Je formulerai à cet égard deux réserves :
• beaucoup de délais sont provoqués par le renvoi systématique en niveau 2 de nombreux textes. Nous avons l’impression que l’ESMA est trop souvent sollicitée pour régler un grand nombre de points qui n’ont pu l’être au niveau 1. Par voie de conséquence, l’ESMA croule sous les dossiers et les mesures de niveau 2 tardent, à l’instar de MIF2, CSDR, UCITS V etc.
• nous sommes préoccupés par le caractère parfois contradictoire des textes, et leur mise en œuvre n’est pas toujours évidente. Il ne faudrait pas que les textes post crise viennent interférer avec les initiatives prises en faveur de la croissance, voire les neutralisent.
Quels sont les principaux sujets que vont traiter les institutions européennes pendant la nouvelle législature ?

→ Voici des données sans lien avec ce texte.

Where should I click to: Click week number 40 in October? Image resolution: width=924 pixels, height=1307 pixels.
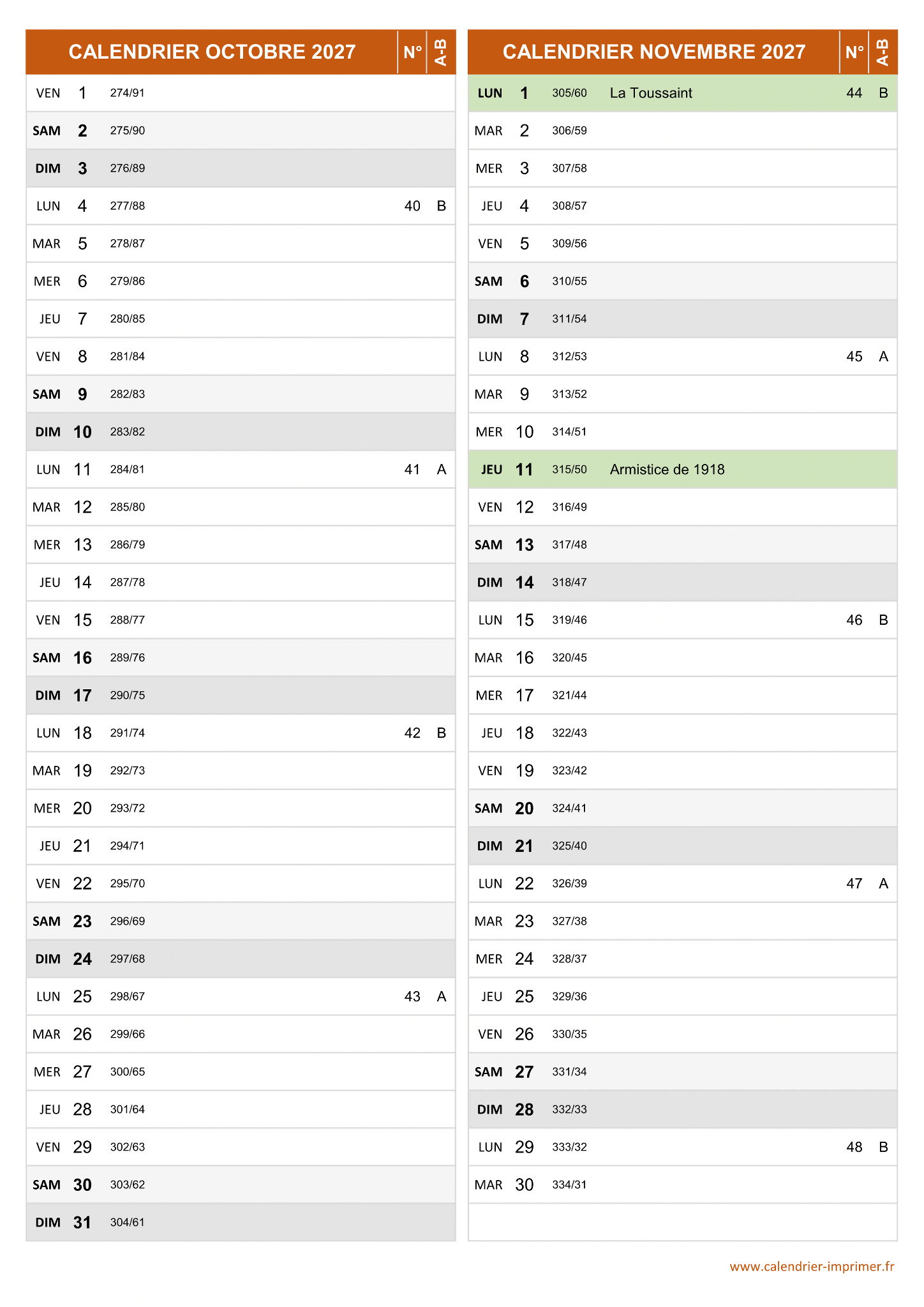click(x=412, y=206)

Sans aucun doute, le nécessaire redémarrage de l’économie européenne sera au centre de toutes les attentions. Cela pose naturellement la question de son financement. Plus près de nous, parmi les chantiers qui intéressent le postmarché, il faudra achever les travaux en cours : projet de règlement sur les fonds à long terme, résolution des institutions non bancaires, fonds monétaires, opérations de financement sur titres et, last but not least, le droit du titre.

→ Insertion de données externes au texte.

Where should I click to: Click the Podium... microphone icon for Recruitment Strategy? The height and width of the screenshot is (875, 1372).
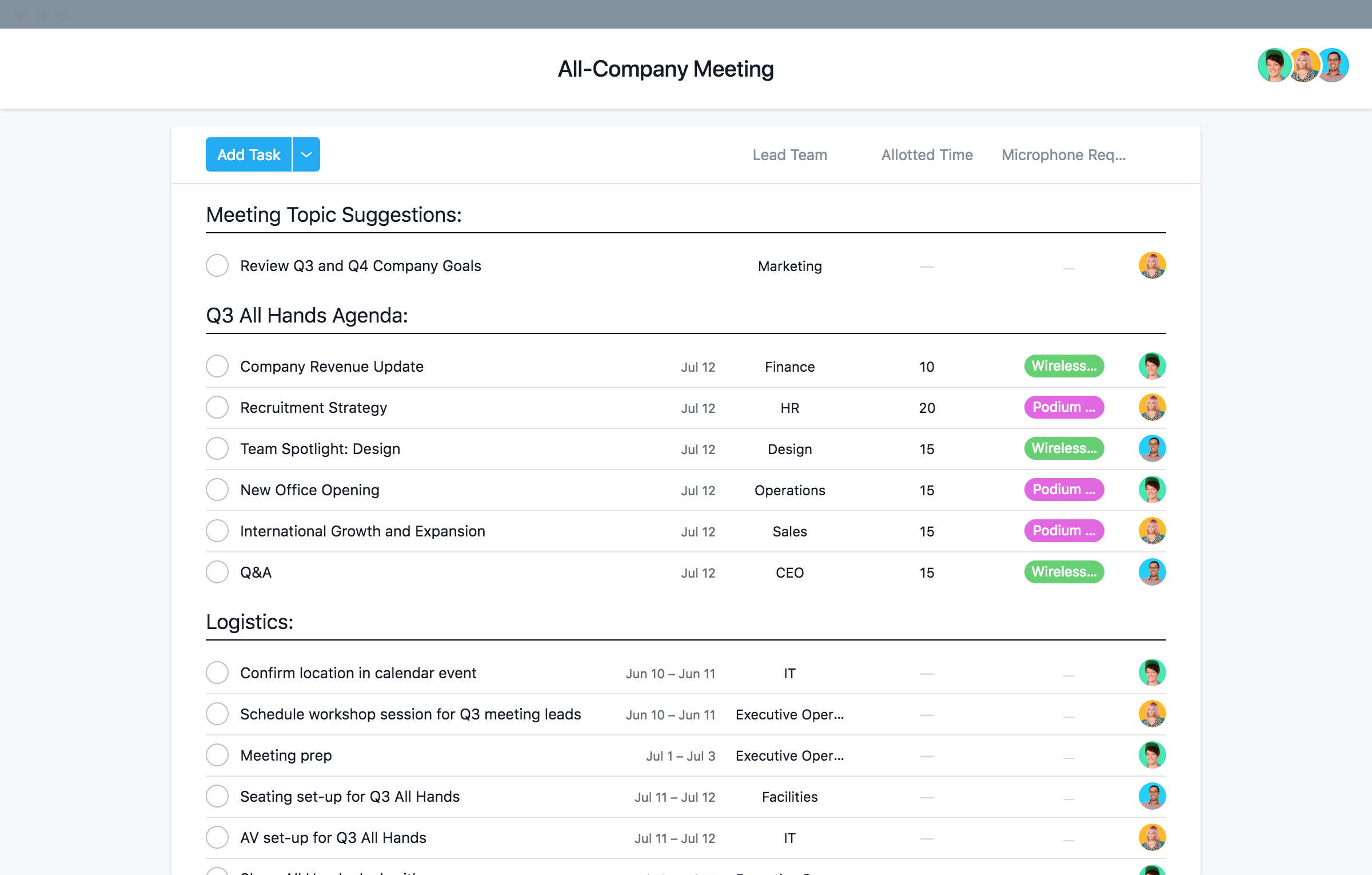click(x=1062, y=407)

En France nous fêtons cette année les trente ans de la dématérialisation des titres, et France Post-Marché va célébrer cet événement en collaboration avec l’Université de Nanterre. Ce cycle devait trouver son achèvement dans le cadre de l’harmonisation européenne des marchés financiers. Nous nous apercevons, en fait, que les pays ayant développé chacun leurs propres pratiques ne sont pas forcément prêts à renoncer à leurs habitudes, et plus particulièrement concernant le droit du titre. En France, nous savons qui est propriétaire d’un titre : il s’agit de l’investisseur, et non une chaîne d’intermédiaires. Tout le monde ne partage pas cet avis. C’est l’un des chantiers les plus difficiles qui soient, mais il faudra bien le clore un jour. Par ailleurs, la profession n’accueille pas favorablement la taxe européenne sur les transactions financières et le projet de règlement sur la structure des banques, considérés comme pénalisant la compétitivité des entreprises européennes.
Ce nouveau démarrage doit enfin être l’occasion pour la France de faire progresser son magistère d’influence auprès des institutions de Bruxelles. Nous ne sommes pas assez présents et nous devons prendre exemple sur nos voisins d’outre-manche. Au sein de la sphère du postmarché, nous nous efforçons d’y prendre part en nous rendant souvent à Bruxelles et en y délocalisant une fois par an notre conseil. La prochaine étape est prévue fin novembre. Nous rencontrerons d’ici la fin de l’année les Parlementaires français de la commission ECON pour faire le point avec eux. Nous allons prendre par ailleurs la Présidence du forum européen des dépositaires. Cette structure informelle a montré toute son importance et constituera sans doute un modèle de ce que l’on devrait essayer de faire dans nos autres métiers. En effet, l’ETDF regroupe huit pays qui parlent souvent d’une même voix pour traiter des sujets relevant de l’asset servicing. Cela porte davantage lorsque nous venons voir la Commission européenne ou le Parlement. Le travail est précédé par des échanges assidus entre nos services, l’AMF et la Direction générale du Trésor, avec qui nous travaillons en bonne intelligence.